Rewrite the part of the data below that opens with the line containing "Where should I click to: Click" and closes with the last line of the data. Multiply every coordinate in the answers by 0.85 and round to whole numbers, with halves rounded up, and keep all other text and numbers unchanged.

============

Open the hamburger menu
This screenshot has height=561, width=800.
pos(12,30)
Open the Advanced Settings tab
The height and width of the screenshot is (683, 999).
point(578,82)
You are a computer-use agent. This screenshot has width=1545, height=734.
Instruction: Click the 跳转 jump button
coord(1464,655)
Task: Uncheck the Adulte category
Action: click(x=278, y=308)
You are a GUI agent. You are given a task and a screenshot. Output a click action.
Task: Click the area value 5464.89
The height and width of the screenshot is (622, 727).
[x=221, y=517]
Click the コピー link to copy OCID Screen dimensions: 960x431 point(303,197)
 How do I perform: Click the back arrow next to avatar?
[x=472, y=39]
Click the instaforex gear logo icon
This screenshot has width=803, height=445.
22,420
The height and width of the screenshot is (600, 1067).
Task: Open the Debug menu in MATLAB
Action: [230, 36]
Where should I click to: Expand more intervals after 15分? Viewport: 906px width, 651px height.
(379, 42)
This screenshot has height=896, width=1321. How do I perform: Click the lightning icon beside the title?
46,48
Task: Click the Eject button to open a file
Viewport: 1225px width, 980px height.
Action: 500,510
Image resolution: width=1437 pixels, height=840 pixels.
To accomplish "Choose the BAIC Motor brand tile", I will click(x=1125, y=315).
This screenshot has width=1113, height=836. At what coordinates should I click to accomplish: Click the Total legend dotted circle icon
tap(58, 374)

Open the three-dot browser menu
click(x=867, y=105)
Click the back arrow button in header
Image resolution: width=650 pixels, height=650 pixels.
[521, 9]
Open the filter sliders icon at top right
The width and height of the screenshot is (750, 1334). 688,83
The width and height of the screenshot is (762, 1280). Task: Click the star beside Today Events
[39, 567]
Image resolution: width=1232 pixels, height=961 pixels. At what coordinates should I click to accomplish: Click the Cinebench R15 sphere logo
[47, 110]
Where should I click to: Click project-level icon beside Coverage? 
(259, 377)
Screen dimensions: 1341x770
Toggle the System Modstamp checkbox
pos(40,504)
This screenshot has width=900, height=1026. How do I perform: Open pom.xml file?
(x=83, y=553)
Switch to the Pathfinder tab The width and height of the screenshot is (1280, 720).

============

Solution to the problem »
Where should I click to: Click project-level icon beside Coverage? 
(220, 320)
Screen dimensions: 1341x770
Toggle the System Modstamp checkbox
pos(34,428)
This screenshot has width=900, height=1026. How do I perform: Open pom.xml file?
(x=71, y=470)
Switch to the Pathfinder tab The width and height of the screenshot is (1280, 720).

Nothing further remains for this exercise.